Mark Perry will release his new CD entitled Northern Waters, tour the Northwest and raise money for diabetes research starting April 15.
Still a top-secret project, Perry teased that listeners can expect roots, percussion and drum-based music inspired by his experiences in the Northwest when he performs at the Della Herman Theatre on April 15.
“I started out with this song, it’s called Gramophone Creek,” said Perry, referring to a Moricetown stream. “This friend of mine said to me, I should write a song about it.”
Perry used his imagination to craft a story about the creek.

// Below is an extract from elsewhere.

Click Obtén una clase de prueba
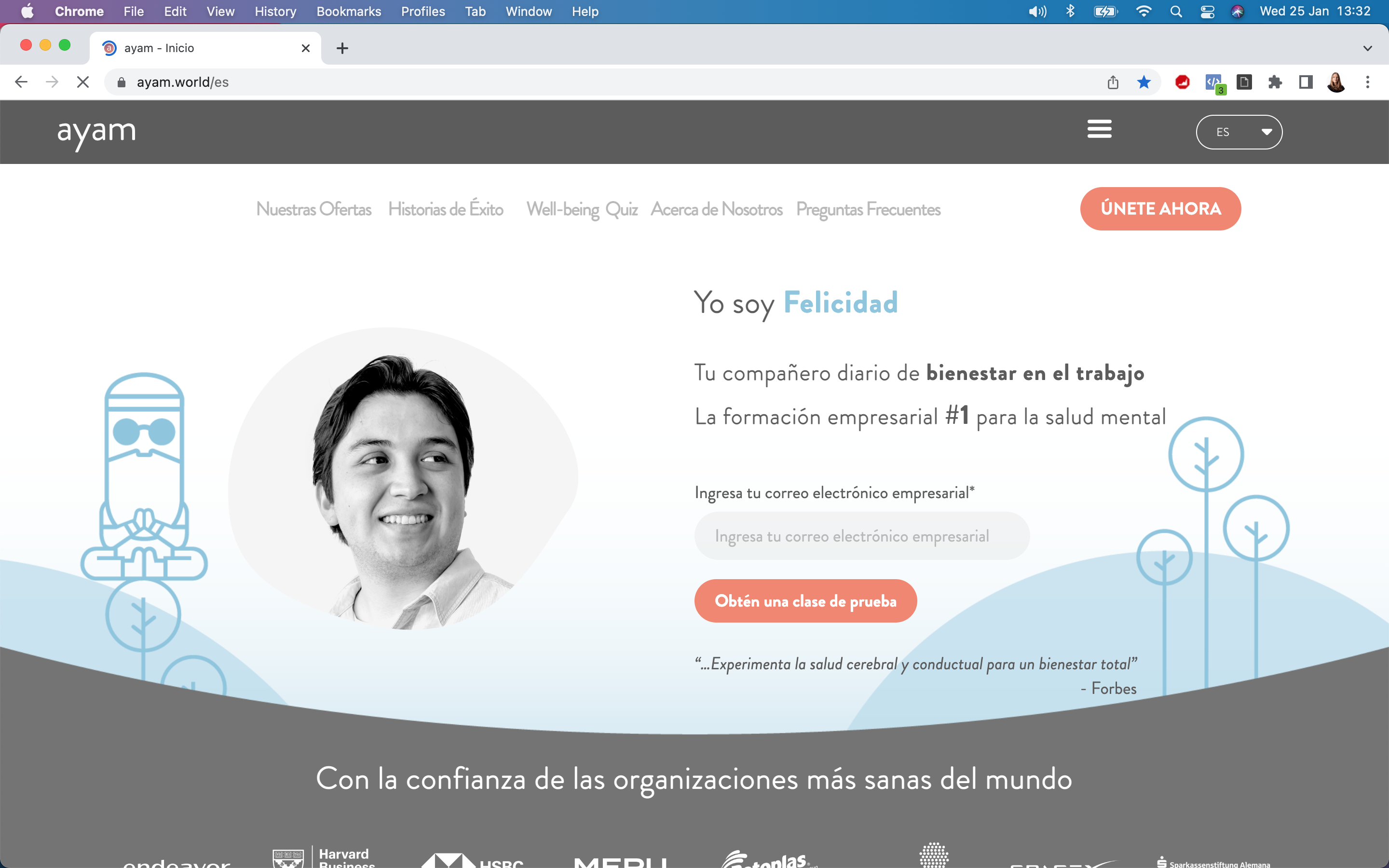Screen dimensions: 1389x868 (805, 601)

“He believed it was the truth,” said Perry, referring to his friend whom he played the song to. “Could have been, it’s hard to say.”
His new album has many songs inspired by water in the North, hence the title.

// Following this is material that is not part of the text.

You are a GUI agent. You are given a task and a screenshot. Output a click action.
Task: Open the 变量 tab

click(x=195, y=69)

“I didn’t mean to, a lot of bodies of water appeared in these songs, it ran along without a plan, sometimes you just see where you went and that’s the title that made sense for that group of songs,” said Perry. “To be somewhat real, being connected to an area is actually, for me, is a bit of a bonus. I like it.”
Perry’s Smithers concert will exclusively feature three guests including Valentin Puentes, Alex Cuba’s dad, who will start off the night playing Cuban music. Mark Thibeault will also join him on stage.

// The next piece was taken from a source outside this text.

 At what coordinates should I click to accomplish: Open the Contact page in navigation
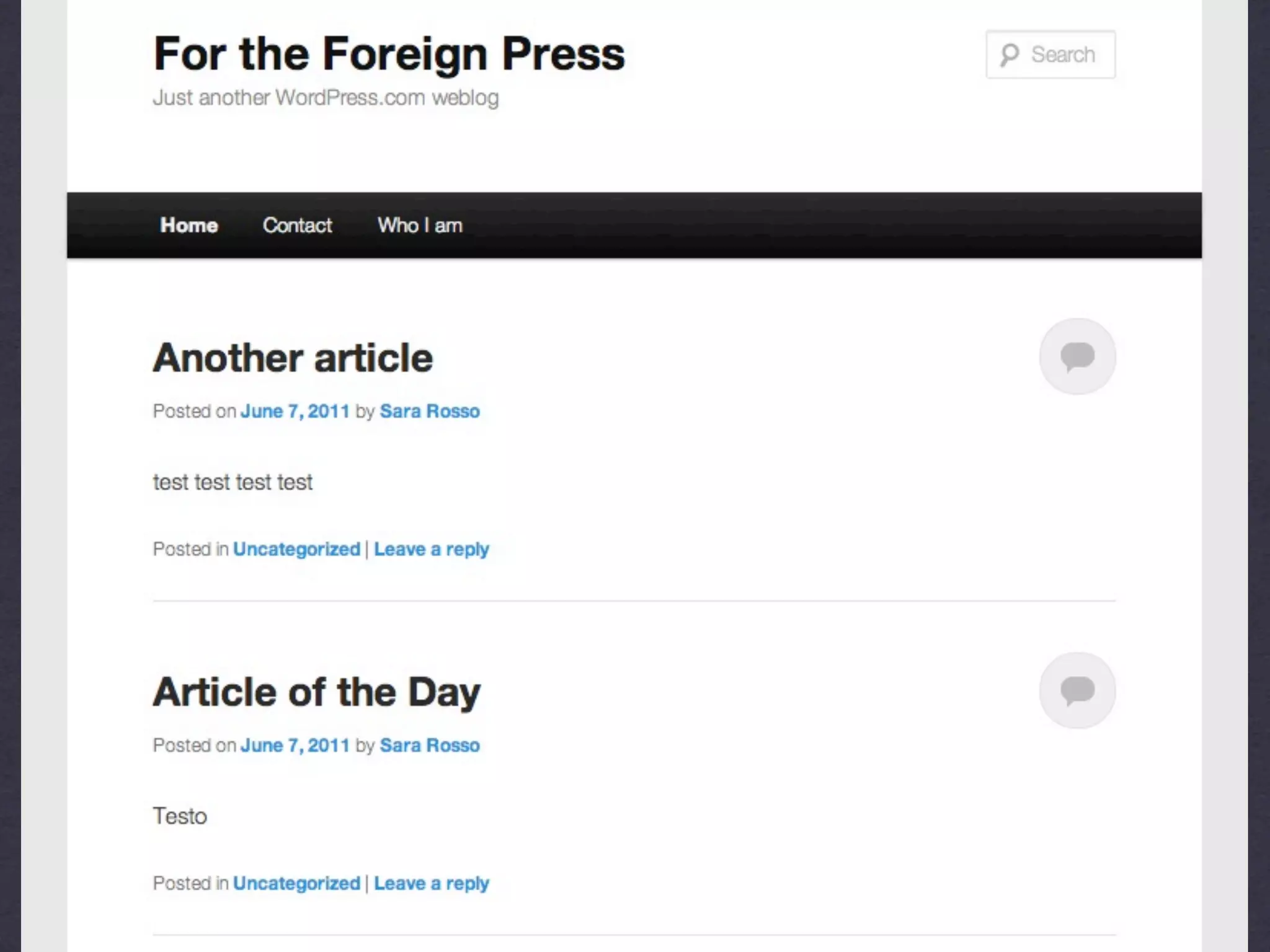(x=297, y=225)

“He’s actually a really artistic player, he plays electric guitar, steel guitar and he’s also an incredible [instrument] builder,” said Perry.
Perry’s daughter, known by her band name MIP, will accompany Perry on the bass.
“They can expect [to] hear some new songs and some ones that they know, I think it will be a really fun musical event,” said Perry.
Tickets can be bought at Mountain Eagle Books for $20, and Perry will give a quarter of the proceeds to the JDRF (formerly the Juvenile Diabetes Research Foundation), specializing in Type 1 diabetes research.
“I don’t have it myself, but I have brothers who have it,” he said, adding that he has two younger brothers who suffered from diabetes since their teens and an older brother who was just diagnosed with it.
“It’s lifelong, life-threatening,” said Perry. “Believe me it’s a social and physical battle.”